In summary, proposed solutions to different modes of provider resistance to workforce data sharing reflected assumptions about what underpinned these resistances. Managers’ solutions largely misdiagnosed reactivity effects, overlooking the political nature of providers’ concerns and addressing only “surface” and “deeper” levels of resistance, while neglecting the more fundamental “root” challenge of power and trust.

In this article, we examine the mandatory reporting of general practice workforce data in the English NHS as a new arena of contestation around a calculative practice, revealing defensive reactivity effects among service providers and managers. As an example of healthcare data reporting, our analysis points to the need for a more nuanced debate about workforce data transparency and the potentially counter-performative nature of the reporting process.

Our analysis of this case highlights that GP providers ostensibly complied with workforce data reporting while admitting to a tokenistic form of data completion attributed to a range of practical and/or rational barriers. These barriers – too busy, tools overly complicated, failing to understand the purpose of the exercise, no return for efforts – are encompassed in what we term “surface” and “deeper” forms of resistance. We further identify a more political “root” form of resistance, where practices sought to avert exposure and scrutiny of individual business models and pushed back against a potential form of monitoring and/or control by revealing only partial information. We highlight that managers’ solutions to these surface and deeper resistances typically failed to address the “root” resistance – GPs’ embedded mistrust of a calculative practice perceived as “surveilling” their business activity (Table 2).
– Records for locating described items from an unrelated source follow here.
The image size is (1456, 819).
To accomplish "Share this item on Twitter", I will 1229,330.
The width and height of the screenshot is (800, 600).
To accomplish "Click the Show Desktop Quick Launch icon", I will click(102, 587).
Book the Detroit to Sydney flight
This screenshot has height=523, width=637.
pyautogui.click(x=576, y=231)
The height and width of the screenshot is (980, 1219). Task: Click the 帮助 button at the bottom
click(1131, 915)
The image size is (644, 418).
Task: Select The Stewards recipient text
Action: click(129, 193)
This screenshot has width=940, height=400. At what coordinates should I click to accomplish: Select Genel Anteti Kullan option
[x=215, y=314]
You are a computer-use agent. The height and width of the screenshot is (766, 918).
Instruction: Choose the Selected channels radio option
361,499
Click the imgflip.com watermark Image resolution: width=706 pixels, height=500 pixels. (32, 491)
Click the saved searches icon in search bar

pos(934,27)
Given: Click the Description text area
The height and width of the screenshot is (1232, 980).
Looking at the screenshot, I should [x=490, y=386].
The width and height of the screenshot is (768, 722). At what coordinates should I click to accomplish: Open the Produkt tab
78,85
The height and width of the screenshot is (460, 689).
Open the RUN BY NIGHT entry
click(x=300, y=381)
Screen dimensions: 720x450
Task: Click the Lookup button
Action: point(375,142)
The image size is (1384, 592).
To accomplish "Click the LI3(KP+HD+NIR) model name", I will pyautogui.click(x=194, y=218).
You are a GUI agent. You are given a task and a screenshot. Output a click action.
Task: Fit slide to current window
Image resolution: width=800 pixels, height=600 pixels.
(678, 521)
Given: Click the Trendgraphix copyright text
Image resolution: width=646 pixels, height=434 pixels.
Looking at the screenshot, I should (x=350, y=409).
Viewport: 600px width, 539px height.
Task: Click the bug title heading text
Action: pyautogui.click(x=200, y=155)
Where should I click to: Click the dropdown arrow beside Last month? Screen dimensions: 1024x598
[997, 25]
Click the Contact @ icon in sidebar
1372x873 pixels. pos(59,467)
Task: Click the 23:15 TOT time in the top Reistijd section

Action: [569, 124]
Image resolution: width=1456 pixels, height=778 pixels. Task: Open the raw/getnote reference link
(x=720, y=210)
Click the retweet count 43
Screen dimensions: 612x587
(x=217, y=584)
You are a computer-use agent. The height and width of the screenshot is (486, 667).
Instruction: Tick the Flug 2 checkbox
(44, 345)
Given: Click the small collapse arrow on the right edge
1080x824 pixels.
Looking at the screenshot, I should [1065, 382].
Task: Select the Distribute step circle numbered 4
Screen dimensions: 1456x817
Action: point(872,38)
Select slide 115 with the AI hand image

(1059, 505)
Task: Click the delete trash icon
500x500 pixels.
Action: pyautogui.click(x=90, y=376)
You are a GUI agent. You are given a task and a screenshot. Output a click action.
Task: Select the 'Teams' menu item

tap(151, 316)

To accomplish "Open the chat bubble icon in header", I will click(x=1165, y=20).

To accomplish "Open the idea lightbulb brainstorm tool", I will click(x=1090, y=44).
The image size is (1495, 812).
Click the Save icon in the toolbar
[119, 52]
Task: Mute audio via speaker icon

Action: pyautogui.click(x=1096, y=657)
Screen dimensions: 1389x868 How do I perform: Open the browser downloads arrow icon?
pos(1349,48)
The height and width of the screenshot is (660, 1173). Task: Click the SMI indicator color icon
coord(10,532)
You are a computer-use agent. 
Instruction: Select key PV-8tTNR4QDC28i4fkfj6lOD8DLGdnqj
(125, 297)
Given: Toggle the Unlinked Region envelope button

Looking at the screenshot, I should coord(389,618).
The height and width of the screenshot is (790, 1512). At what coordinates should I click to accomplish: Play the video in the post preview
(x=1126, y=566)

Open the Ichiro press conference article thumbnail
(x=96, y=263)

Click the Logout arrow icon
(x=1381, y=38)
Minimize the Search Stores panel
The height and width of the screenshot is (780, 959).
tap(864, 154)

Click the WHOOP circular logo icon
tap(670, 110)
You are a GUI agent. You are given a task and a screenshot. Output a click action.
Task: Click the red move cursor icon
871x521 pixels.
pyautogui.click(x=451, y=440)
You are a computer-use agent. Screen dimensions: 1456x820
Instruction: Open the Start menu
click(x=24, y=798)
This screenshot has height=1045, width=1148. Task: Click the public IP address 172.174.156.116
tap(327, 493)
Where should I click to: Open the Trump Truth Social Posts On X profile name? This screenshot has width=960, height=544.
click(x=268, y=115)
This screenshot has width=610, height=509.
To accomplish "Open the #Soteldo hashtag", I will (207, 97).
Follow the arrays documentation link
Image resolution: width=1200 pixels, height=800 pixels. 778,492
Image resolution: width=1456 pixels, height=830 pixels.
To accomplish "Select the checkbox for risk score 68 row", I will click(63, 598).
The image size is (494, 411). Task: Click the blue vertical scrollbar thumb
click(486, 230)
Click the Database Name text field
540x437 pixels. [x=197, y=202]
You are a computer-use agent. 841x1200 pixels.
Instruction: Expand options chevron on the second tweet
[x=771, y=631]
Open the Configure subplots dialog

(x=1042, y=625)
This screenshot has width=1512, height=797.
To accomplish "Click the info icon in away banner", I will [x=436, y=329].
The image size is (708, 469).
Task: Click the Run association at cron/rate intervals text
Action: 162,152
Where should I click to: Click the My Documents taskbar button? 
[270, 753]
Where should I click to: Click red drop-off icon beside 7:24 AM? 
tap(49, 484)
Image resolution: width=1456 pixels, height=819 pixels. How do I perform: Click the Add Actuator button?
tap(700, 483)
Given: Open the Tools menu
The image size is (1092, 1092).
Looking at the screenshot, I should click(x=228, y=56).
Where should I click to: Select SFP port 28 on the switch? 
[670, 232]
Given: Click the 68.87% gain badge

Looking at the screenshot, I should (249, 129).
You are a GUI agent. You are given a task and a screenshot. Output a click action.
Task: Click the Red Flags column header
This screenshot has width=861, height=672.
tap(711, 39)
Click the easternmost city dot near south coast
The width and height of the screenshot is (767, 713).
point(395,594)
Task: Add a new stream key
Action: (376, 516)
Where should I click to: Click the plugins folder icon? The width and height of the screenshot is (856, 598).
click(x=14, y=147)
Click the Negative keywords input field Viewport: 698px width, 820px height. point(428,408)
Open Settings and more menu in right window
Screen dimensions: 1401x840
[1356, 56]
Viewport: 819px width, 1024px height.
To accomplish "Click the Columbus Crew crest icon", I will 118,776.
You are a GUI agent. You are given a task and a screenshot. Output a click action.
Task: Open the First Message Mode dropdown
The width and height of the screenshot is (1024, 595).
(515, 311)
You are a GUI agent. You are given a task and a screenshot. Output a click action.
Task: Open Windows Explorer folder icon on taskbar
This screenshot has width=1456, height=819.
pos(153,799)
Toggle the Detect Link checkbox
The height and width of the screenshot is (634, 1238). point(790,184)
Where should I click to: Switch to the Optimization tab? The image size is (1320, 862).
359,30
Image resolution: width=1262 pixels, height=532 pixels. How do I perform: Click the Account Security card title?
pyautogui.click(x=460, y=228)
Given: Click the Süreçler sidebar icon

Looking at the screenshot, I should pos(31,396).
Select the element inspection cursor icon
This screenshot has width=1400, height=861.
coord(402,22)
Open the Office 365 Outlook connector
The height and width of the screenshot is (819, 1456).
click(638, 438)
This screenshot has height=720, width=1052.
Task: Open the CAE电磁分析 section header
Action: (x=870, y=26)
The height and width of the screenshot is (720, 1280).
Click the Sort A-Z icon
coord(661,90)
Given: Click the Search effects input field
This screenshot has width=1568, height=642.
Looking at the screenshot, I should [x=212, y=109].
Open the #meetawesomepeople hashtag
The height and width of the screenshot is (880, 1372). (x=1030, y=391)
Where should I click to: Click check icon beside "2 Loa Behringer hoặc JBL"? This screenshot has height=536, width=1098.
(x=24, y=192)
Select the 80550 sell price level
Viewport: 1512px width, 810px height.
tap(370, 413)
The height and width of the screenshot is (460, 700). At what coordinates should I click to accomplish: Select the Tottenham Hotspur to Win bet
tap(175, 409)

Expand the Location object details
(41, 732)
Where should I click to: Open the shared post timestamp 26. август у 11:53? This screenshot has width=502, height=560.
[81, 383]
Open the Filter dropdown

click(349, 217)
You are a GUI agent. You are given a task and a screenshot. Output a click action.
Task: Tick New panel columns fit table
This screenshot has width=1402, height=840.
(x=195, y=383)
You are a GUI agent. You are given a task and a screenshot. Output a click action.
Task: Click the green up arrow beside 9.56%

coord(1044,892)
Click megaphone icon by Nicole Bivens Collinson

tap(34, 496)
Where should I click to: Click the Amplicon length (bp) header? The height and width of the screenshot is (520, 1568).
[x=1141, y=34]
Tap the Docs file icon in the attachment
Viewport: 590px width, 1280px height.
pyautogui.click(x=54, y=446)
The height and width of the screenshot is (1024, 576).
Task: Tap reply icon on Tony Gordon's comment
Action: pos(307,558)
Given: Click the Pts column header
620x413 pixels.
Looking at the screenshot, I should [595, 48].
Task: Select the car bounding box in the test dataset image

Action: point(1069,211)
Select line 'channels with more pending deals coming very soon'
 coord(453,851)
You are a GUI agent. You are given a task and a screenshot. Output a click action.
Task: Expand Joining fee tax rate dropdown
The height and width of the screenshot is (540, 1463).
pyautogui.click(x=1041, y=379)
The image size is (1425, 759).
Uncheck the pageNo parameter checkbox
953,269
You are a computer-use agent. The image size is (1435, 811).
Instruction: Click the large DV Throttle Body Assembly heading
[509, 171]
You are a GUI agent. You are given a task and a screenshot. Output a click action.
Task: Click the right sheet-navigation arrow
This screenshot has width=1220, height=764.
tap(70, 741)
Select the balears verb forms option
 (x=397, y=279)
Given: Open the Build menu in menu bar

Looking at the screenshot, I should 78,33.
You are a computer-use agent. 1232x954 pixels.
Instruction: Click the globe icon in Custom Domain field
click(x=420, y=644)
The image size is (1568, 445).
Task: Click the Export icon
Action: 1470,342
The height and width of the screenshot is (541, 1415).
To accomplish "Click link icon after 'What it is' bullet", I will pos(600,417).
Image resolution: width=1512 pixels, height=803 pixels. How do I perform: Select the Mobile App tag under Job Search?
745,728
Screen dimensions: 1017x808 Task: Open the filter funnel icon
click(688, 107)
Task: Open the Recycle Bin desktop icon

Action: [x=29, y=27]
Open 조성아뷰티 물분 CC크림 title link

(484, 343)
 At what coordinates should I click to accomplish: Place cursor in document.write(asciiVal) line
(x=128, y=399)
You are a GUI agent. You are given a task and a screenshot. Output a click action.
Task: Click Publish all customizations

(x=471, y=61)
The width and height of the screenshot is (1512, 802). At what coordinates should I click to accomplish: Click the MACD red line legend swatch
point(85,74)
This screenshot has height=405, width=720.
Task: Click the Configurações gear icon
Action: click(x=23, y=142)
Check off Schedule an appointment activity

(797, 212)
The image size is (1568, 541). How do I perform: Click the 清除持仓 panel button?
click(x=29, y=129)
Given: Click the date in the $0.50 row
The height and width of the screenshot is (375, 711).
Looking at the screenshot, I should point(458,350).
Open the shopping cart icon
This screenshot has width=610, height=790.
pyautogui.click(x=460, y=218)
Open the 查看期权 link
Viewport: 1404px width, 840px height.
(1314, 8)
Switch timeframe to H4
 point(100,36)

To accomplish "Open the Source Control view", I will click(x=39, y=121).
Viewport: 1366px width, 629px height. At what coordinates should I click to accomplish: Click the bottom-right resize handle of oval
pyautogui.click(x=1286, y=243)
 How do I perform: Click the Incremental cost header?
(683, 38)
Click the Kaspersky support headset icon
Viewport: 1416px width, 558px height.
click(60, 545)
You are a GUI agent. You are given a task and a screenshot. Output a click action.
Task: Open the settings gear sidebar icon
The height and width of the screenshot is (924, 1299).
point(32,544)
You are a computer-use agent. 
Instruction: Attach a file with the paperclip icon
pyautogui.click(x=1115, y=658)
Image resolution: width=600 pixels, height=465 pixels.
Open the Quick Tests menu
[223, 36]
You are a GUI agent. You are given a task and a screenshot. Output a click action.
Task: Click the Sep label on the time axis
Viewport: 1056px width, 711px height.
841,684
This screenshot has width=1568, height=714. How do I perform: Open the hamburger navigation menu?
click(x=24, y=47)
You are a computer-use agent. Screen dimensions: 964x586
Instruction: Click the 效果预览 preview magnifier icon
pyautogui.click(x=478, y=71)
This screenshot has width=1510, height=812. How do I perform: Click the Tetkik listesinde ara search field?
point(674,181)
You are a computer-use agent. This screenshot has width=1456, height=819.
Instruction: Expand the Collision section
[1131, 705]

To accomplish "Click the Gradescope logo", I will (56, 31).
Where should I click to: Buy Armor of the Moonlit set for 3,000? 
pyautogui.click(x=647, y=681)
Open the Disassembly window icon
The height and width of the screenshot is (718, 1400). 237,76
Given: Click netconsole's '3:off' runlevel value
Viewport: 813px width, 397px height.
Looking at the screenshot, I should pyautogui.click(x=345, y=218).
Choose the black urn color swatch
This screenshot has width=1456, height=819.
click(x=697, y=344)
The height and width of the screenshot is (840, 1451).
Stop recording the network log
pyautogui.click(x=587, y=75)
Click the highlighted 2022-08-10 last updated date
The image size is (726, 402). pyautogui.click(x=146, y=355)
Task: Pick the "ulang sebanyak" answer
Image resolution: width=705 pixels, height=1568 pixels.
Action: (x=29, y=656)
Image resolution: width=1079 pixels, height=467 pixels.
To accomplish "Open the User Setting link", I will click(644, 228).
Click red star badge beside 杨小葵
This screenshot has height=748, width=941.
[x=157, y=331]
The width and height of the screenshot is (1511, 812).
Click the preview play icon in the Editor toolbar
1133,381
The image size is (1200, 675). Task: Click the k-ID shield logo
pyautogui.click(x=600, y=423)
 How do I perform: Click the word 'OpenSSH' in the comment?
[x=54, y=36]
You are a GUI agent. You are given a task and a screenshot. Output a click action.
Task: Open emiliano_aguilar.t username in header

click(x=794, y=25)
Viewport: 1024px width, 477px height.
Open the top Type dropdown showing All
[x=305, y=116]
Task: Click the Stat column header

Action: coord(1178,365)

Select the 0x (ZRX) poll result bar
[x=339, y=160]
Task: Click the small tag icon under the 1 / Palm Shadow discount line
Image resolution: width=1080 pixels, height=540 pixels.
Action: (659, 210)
Indeed, such solutions frequently distracted from the political power struggle at play.

Table 2

Provider forms of resistance and manager interpretations/responses

GP provider forms of resistanceDefinitions of resistancesCommissioner and policymaker interpretations of/responses to resistances
SurfaceBlaming technical/rational issues for problematic experiences of the data sharing processSimplify the reporting process/tool
DeeperQuestioning the purpose and benefit of data sharingProvide feedback on data returned and/or offer financial/business benefits for data sharing
RootContesting the “calculative practice” perceived as a mode of surveillanceEngage light-touch strategies that avoid addressing power dynamics between actors
Source(s): Authors’ own work

Our analysis supports prior anecdotal reports of “cynicism” among GPs about workforce data sharing (Edwards, 2016; Kelley-Patterson et al., 2017) but goes further in highlighting the failure to recognise the performativity (and counter-performativity) in the process. We propose that the formal policy here, framed within a rationalist narrative of neutrality and transparency, reflects a misapprehension about the political dimension of resistance or, arguably, a reluctance to articulate and engage with root causes. Our analysis suggests that in some cases, managers circumvented these issues by “looking the other way” to avoid threatening their relationships with GPs as business owners.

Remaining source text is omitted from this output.